# WHAT YOU ARE ASKED TO DO:
Go through the listing below and output exactly the line with "You are a computer-use", the line with "Instruction: Click the", and each line between; omit the rest.

# MATERIAL PROVIDED:
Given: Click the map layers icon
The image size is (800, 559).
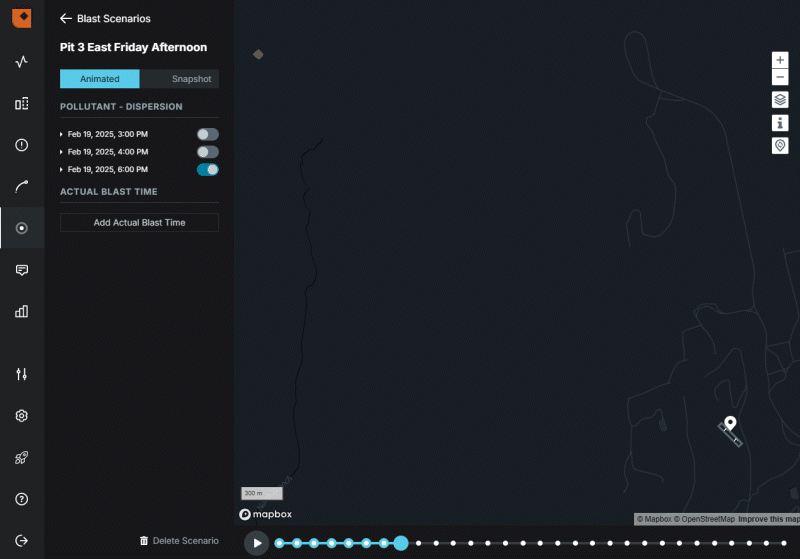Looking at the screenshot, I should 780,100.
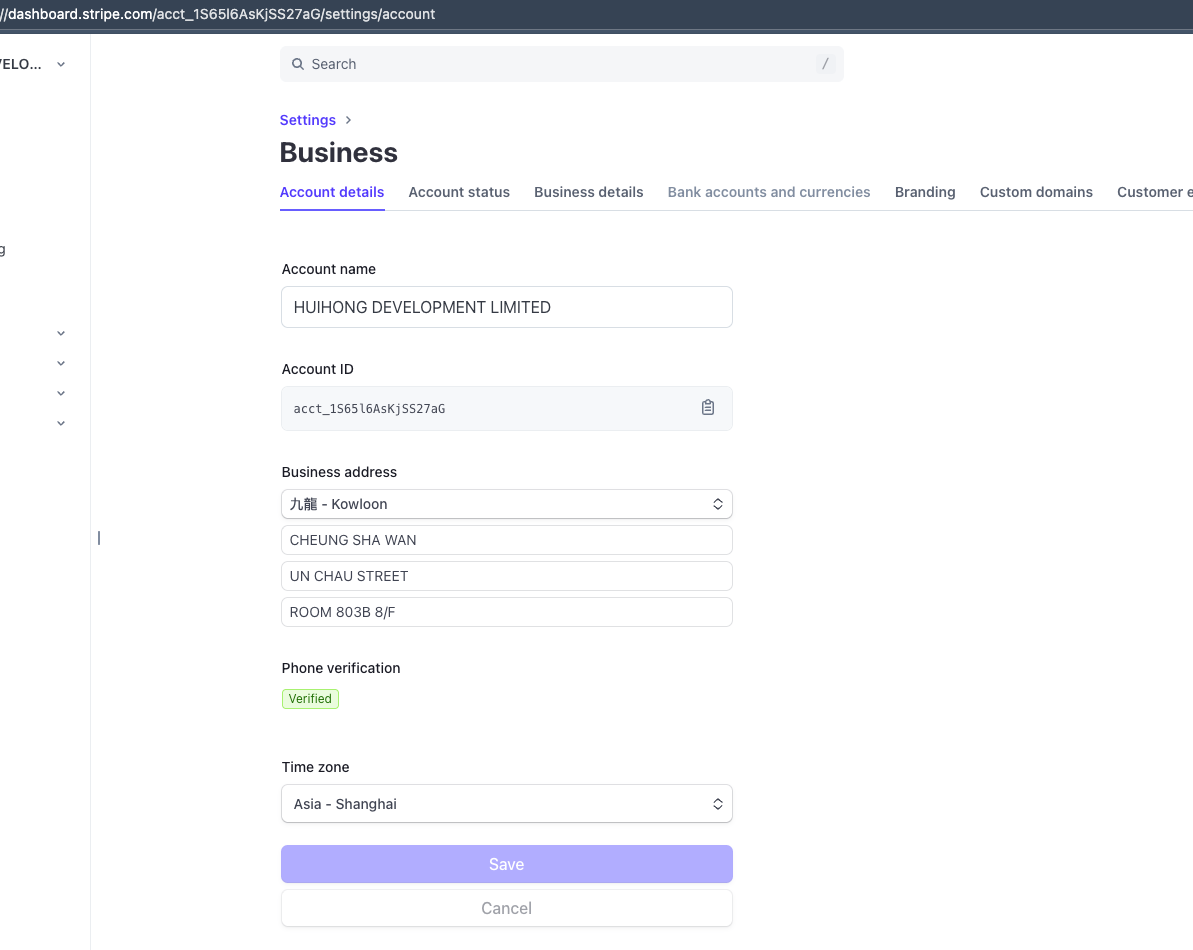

--

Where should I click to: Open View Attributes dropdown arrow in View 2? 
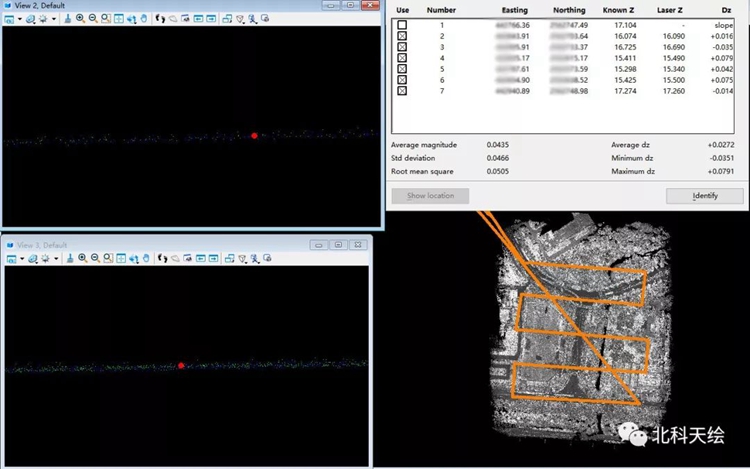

---

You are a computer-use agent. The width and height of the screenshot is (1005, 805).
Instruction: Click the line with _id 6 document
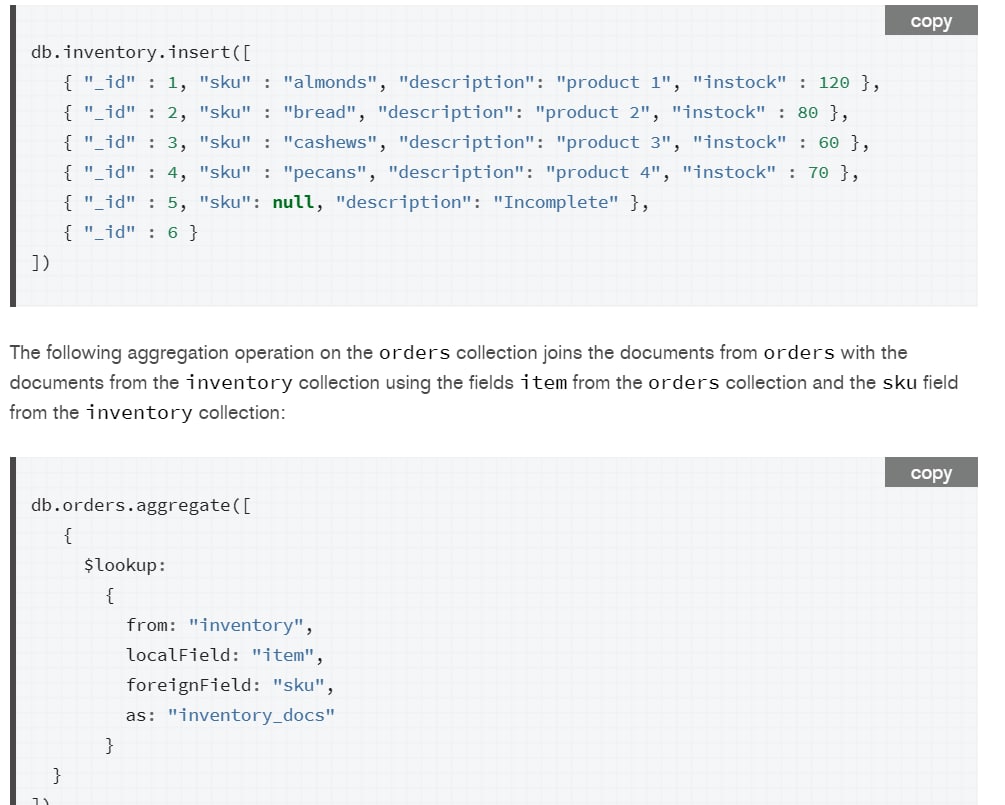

# THE COMPLETED TASK:
You are a computer-use agent. The width and height of the screenshot is (1005, 805).
Instruction: Click the line with _id 6 document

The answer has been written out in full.